» YOUR GOAL
Each line below that carries the string "button" must appear in the answer.

───

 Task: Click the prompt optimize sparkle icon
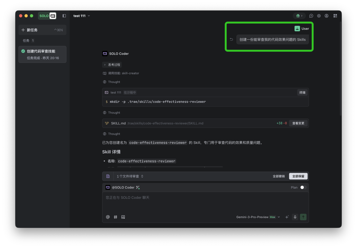coord(287,217)
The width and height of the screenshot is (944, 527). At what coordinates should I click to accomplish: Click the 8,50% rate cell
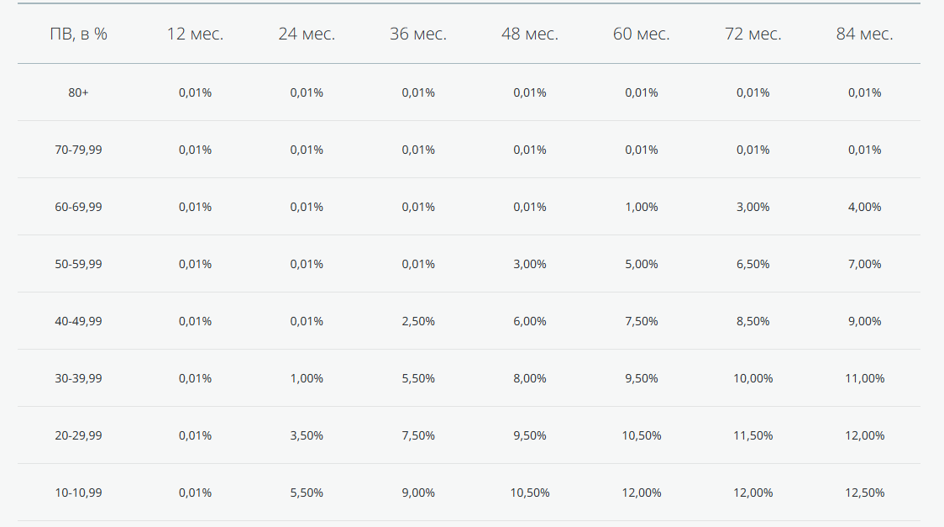coord(753,321)
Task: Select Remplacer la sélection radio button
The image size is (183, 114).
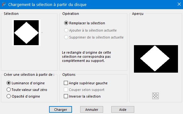Action: [66, 23]
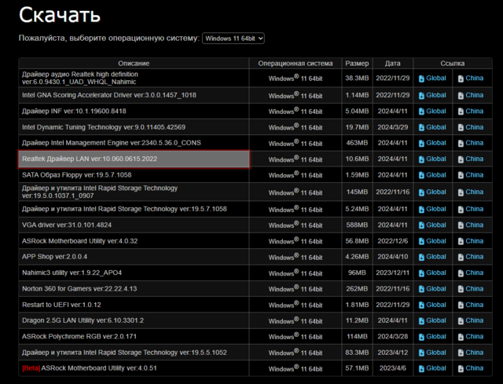Click Global download icon for Realtek LAN driver

[422, 159]
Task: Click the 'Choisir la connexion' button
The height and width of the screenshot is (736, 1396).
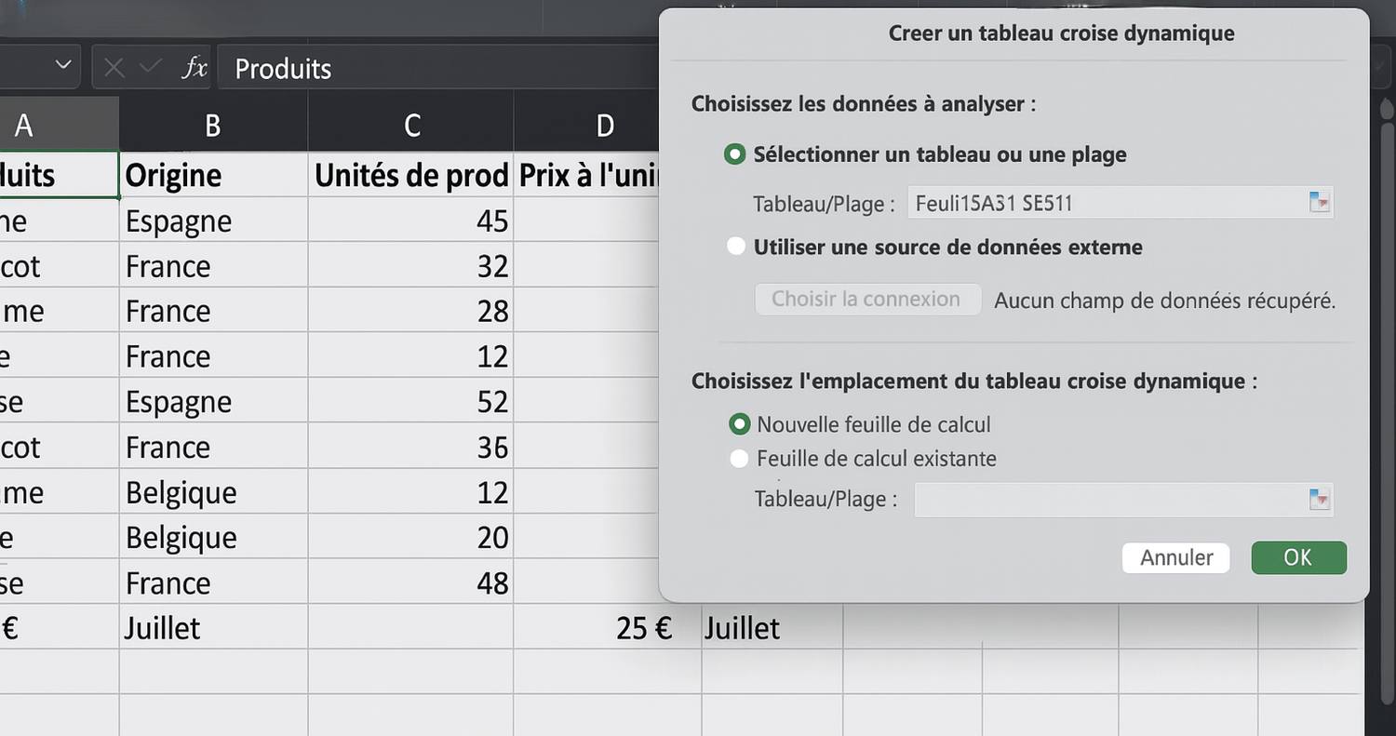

───

» EXERCISE RESPONSE
Task: Select Remplacer la sélection radio button
Task: Click the 'Choisir la connexion' button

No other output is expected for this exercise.